Task to carry out =>
Beginning with the line that has "Click the Filter funnel icon", write out each line down to the end of the records below exactly, and include no pictures.

Data for processing =>
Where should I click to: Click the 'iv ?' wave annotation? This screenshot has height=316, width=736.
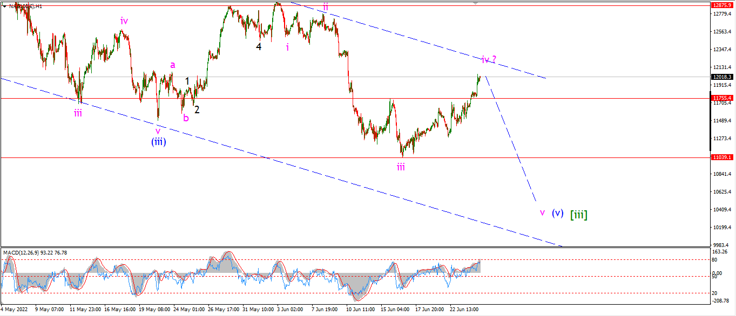[x=489, y=59]
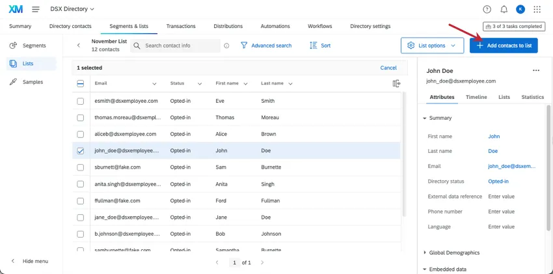The width and height of the screenshot is (553, 274).
Task: Open the Timeline tab in contact panel
Action: tap(476, 97)
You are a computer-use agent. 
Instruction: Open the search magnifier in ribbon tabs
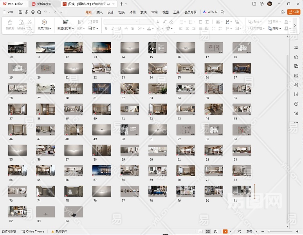[x=223, y=12]
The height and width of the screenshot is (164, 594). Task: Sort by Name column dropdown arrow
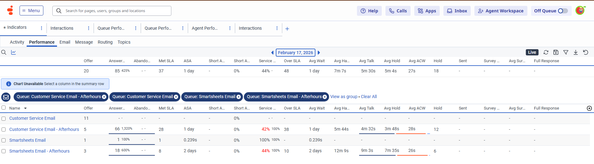pyautogui.click(x=25, y=108)
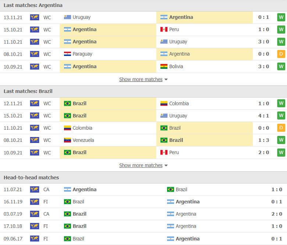Expand Show more matches under Brazil
Viewport: 287px width, 245px height.
click(141, 165)
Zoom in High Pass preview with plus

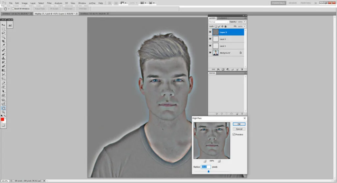219,161
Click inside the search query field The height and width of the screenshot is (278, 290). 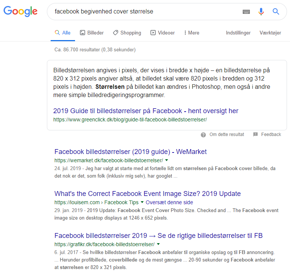(x=143, y=12)
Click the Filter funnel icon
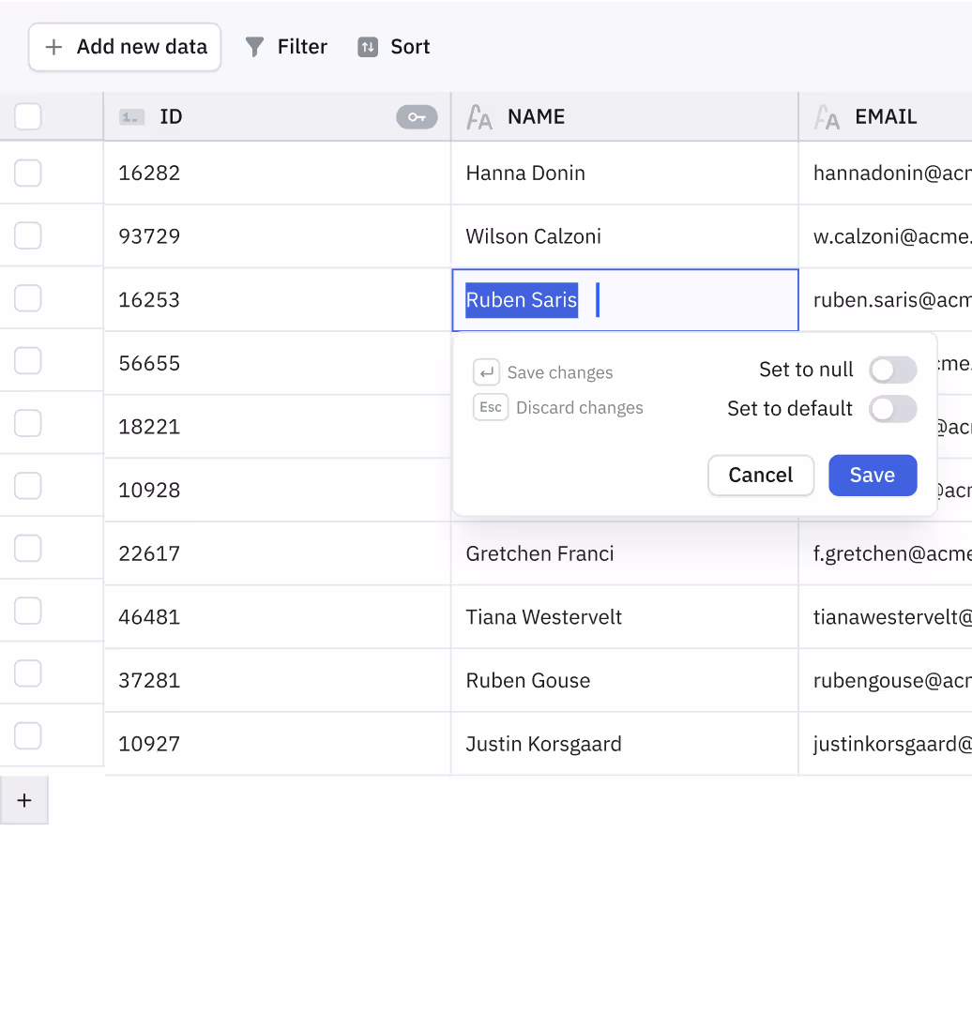The width and height of the screenshot is (972, 1013). [254, 47]
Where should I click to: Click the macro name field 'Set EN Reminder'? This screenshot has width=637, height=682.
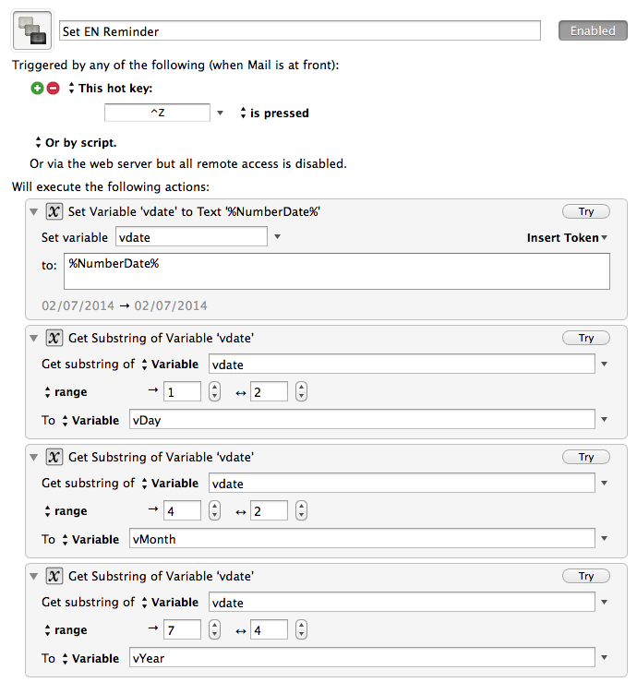tap(300, 30)
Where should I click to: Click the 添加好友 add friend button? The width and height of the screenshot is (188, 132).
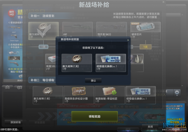(16, 122)
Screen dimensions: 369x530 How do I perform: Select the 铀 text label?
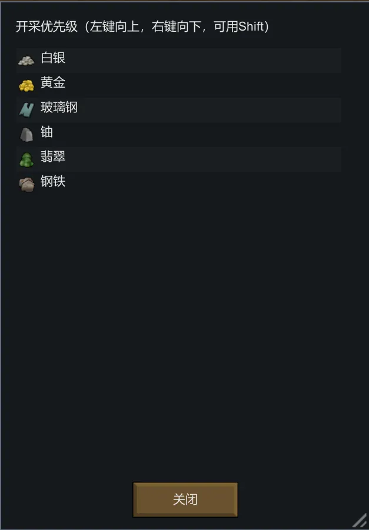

Written solution =>
Click the Filter funnel icon
The width and height of the screenshot is (972, 1013). [254, 47]
Where should I click to: Click the macro name field 'Set EN Reminder'? This screenshot has width=637, height=682.
tap(300, 30)
Where should I click to: Click the 添加好友 add friend button? The width and height of the screenshot is (188, 132).
(16, 122)
Screen dimensions: 369x530 How do I perform: Select the 铀 text label?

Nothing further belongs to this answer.